Methylsulfonylmethane induces G1 arrest and mitochondrial apoptosis in YD-38 gingival cancer cells

Abstract

Gingival squamous cell carcinoma is a rare form of cancer that accounts for less than 10% of all head and neck cancers. Targeted therapies with natural compounds are of interest because they possess high efficacy with fewer side-effects. Methylsulfonylmethane (MSM) is an organic sulfur-containing compound with anticancer activities. The main goal of this study was to induce proliferation inhibition and apoptosis in the metastatic YD-38 cell line. MSM upregulated expression of P21Waf1/Cip1 and P27Kip1 genes and down-regulated expression of cyclin D1 (CCND1) and CDK4. Moreover, treatment with MSM induced apoptosis and up-regulation of BAX in YD-38 cells.

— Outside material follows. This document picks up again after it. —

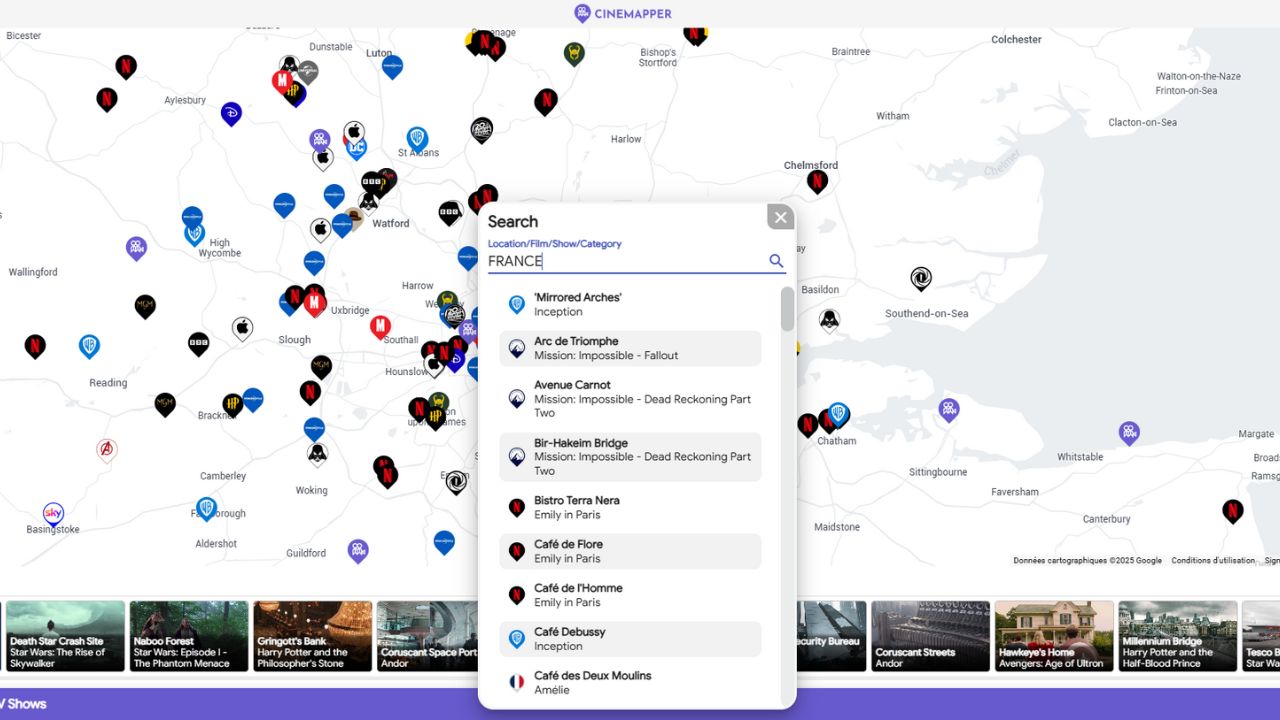Open the Arc de Triomphe search result
This screenshot has height=720, width=1280.
(630, 348)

In accordance, the expression of the BCL-2 and BCL-XL, were inhibited, indicating the role of mitochondria in MSM-induced apoptosis. Analysis of mitochondrial integrity showed a loss of mitochondrial potential with an increased level of cytochrome c in the cytosol compared to mitochondria. Active CASPASE-3 (CASP3) was also observed, confirming that MSM-induced apoptosis is caspase-mediated.